This seminar will be broadcast over Zoom. For details, please visit: https://cpree.princeton.edu/events/virtual-green-liberal-dilemma-climate-policy.
Registration required to receive Zoom access.
This lecture is part of the David Bradford Energy and Environmental Seminar Series, organized by the Center for Policy Research on Energy and Environment. The seminars highlight scholars and practitioners from various fields working on critical research related to science policy. We invite speakers to share new research they are working on, focusing on important policy-relevant issues. Since its inception in Fall 1999, this series has hosted many speakers who are influential in science & environmental policy. Attendance by Princeton students, faculty and staff is encouraged.
About the Seminar
Can one coherently want to protect the climate and prioritize the worse-off at the same time? Climate impacts will be mostly in the future, when the economy is wealthier. Therefore, should future generations pay for adaptation or should the present generation mitigate for the sake of its richer descendants? In this talk I examine three ways in which inequalities bear on climate policy: 1. How does the distribution of climate impacts and mitigation/adaptation costs matter for the social cost of carbon? 2. Should carbon pricing be uniform or differentiated across development levels? 3. What are the relevant burden-sharing options?
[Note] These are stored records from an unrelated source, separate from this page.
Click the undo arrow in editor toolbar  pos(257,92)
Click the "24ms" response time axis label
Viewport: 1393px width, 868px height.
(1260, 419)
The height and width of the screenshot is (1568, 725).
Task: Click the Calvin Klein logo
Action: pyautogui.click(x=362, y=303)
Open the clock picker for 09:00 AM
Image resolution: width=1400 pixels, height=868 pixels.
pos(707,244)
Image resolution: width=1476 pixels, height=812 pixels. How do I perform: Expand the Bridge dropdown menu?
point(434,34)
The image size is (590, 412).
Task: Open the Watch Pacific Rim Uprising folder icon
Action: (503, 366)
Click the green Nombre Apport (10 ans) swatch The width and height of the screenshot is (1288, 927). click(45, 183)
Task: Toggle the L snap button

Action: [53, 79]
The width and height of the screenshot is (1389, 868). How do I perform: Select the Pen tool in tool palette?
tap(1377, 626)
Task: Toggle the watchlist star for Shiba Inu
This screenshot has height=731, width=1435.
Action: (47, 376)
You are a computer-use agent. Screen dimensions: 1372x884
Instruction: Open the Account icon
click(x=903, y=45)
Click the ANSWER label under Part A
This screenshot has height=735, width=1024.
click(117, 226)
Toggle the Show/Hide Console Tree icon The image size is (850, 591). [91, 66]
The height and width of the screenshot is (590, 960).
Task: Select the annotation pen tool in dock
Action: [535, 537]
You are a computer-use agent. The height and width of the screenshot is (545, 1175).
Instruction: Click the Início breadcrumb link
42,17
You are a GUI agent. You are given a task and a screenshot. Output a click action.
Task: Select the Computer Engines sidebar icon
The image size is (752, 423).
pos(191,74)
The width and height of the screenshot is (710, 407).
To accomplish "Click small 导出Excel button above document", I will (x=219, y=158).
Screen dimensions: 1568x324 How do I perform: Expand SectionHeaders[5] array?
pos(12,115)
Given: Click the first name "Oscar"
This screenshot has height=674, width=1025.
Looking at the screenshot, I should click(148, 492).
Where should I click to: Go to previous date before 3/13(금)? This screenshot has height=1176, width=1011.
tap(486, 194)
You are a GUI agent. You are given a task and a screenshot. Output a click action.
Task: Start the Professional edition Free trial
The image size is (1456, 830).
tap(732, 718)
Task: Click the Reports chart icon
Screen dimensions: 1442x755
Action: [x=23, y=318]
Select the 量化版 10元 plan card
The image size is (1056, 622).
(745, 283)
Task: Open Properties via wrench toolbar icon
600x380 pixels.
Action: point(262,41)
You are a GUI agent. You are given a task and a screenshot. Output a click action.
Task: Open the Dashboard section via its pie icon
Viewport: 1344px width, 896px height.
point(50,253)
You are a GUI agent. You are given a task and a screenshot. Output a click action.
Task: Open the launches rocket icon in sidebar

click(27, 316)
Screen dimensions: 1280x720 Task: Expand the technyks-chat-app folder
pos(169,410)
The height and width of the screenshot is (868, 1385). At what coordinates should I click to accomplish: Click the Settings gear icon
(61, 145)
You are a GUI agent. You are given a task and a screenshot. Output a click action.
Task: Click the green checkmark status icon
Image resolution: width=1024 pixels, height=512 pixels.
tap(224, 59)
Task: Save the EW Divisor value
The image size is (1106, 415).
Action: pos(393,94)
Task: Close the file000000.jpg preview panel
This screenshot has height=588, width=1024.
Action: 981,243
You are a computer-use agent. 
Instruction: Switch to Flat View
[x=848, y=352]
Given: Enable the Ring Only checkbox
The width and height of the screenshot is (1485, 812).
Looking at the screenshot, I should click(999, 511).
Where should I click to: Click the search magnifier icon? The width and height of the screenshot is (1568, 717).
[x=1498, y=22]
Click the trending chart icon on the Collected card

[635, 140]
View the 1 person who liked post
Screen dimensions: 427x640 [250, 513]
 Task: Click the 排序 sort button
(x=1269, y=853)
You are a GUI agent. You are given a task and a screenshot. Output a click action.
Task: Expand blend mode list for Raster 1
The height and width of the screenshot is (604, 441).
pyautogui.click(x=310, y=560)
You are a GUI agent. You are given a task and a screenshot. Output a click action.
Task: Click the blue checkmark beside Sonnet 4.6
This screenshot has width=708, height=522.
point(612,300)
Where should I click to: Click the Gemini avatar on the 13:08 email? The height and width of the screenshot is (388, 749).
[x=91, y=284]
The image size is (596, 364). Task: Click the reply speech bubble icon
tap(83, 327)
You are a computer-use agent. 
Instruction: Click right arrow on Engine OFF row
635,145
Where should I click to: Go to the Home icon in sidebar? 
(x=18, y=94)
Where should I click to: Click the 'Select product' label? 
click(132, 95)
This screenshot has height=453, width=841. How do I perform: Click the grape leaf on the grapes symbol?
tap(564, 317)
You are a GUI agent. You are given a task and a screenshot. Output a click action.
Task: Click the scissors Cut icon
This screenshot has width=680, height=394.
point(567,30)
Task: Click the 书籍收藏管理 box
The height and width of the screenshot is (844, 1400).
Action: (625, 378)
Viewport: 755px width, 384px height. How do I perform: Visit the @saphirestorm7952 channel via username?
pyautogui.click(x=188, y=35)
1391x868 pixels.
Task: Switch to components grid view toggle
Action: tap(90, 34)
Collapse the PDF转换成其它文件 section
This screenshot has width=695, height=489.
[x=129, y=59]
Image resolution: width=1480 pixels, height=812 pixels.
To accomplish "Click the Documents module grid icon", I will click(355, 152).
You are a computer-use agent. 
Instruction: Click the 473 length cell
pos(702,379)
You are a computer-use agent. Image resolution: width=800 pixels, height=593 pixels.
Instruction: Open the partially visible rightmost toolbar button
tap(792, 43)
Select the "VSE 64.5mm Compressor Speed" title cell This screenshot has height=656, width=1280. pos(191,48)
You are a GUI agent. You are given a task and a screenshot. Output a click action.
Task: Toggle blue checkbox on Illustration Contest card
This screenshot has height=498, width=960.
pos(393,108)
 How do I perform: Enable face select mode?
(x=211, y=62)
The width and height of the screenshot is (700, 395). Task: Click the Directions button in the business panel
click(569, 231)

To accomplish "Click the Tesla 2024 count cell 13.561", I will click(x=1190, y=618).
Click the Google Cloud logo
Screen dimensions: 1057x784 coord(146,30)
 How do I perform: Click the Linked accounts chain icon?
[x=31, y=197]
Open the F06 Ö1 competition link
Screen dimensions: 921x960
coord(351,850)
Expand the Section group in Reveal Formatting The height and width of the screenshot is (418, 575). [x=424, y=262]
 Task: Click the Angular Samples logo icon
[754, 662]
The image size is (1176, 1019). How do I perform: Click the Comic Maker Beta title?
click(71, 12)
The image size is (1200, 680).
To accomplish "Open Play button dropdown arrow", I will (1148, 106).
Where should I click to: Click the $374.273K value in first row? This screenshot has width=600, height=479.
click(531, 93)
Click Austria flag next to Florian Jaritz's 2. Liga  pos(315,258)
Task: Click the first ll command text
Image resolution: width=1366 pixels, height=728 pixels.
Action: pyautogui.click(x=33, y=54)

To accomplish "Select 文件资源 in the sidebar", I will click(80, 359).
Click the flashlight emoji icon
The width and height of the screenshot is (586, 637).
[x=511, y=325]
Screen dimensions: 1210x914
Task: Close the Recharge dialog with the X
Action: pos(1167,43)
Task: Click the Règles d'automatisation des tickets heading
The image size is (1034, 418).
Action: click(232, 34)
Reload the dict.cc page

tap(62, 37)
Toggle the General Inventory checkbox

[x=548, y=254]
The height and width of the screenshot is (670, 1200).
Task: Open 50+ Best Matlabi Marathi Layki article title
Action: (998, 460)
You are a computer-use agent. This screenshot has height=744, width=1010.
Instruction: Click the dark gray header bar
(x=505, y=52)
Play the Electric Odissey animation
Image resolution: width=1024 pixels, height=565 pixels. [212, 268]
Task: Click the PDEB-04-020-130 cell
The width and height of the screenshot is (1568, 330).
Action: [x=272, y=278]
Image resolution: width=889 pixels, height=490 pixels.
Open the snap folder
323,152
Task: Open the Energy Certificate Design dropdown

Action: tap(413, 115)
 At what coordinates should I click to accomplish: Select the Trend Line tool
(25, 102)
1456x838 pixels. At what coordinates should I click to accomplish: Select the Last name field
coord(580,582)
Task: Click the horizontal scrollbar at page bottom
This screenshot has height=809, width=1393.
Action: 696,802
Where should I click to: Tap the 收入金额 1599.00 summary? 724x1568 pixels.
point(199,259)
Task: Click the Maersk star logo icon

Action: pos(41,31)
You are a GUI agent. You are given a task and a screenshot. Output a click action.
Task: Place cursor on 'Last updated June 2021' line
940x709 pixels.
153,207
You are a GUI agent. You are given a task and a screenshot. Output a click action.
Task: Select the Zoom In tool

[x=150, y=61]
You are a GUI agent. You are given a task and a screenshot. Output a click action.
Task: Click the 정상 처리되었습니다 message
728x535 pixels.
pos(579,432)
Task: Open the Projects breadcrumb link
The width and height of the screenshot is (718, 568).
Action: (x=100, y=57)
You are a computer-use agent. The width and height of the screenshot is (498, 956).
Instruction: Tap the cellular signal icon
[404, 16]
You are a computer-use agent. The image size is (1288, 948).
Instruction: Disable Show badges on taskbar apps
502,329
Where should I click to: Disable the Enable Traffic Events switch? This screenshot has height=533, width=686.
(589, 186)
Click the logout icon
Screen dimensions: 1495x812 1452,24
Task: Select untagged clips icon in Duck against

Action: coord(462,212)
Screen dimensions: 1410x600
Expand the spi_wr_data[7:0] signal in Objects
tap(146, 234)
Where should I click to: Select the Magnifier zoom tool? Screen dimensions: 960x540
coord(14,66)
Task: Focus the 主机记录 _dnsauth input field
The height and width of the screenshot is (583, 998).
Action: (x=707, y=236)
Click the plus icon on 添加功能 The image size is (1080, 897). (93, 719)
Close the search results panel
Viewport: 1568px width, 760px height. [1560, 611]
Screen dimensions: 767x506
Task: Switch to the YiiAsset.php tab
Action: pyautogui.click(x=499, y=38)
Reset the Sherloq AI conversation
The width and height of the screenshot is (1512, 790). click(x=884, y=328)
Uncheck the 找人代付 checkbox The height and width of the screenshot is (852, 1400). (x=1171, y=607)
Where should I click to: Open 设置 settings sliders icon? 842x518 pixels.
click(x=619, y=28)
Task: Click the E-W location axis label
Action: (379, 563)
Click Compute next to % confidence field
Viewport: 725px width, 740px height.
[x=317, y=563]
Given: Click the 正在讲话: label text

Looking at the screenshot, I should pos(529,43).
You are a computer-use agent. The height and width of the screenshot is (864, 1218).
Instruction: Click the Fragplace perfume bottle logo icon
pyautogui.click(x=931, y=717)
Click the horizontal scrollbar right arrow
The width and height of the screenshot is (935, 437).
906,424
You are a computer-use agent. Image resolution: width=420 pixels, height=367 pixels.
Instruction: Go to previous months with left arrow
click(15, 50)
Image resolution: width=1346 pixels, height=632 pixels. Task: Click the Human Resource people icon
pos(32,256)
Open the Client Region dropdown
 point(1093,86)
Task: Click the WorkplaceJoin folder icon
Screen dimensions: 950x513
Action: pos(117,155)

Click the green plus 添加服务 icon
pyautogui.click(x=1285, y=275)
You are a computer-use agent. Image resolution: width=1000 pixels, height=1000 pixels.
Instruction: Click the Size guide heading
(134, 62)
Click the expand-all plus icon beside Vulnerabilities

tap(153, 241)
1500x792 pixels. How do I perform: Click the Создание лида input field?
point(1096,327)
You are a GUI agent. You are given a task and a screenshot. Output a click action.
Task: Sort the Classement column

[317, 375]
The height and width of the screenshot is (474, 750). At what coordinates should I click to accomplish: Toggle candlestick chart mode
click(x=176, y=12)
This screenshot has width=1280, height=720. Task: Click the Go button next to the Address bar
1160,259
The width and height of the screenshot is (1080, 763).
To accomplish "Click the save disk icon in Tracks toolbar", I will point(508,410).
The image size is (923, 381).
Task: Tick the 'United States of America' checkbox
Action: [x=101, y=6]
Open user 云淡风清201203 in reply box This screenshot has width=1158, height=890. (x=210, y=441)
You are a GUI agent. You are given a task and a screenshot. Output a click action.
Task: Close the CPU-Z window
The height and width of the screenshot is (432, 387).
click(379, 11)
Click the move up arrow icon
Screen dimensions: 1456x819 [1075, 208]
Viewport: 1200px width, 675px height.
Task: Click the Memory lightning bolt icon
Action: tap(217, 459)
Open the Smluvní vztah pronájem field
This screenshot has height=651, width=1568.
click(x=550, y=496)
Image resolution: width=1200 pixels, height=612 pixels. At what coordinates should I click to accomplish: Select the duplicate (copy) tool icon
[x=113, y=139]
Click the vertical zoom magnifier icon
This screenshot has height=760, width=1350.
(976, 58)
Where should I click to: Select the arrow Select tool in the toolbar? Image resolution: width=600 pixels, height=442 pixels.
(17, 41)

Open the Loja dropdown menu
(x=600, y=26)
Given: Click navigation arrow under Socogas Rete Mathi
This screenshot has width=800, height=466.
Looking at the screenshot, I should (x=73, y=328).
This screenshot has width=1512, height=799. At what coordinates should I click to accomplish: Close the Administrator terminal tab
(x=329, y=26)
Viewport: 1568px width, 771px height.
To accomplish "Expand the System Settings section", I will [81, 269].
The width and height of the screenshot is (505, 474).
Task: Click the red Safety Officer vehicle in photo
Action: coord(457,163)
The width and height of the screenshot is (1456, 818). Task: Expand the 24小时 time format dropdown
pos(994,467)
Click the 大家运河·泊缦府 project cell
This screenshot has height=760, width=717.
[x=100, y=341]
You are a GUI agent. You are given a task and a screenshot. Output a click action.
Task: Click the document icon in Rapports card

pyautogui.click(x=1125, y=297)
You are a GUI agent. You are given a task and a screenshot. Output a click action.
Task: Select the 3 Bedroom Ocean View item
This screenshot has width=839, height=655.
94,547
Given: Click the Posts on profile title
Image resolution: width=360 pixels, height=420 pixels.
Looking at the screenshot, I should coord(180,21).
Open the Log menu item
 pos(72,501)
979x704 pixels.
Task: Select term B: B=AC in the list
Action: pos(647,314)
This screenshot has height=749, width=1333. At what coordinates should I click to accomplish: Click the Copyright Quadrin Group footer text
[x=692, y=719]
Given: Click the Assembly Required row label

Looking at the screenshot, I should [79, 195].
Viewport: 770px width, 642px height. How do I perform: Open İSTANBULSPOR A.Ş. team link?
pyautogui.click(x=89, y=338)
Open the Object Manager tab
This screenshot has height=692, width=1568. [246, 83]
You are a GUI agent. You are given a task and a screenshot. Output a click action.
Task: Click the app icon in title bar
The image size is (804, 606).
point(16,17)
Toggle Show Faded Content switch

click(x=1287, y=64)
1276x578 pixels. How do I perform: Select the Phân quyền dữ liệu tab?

Marc Fleurbaey is Robert E. Kuenne professor at Princeton University (Woodrow Wilson School and Center for Human Values). He is the author of Beyond GDP (with Didier Blanchet, CUP 2013), A Theory of Fairness and Social Welfare (with François Maniquet, CUP 2011), and Fairness, Responsibility and Welfare (OUP, 2008). He was a coordinating lead author for the IPCC 5th Report, and one of the initiators of the International Panel on Social Progress (and lead author of its Manifesto for Social Progress, CUP 2018).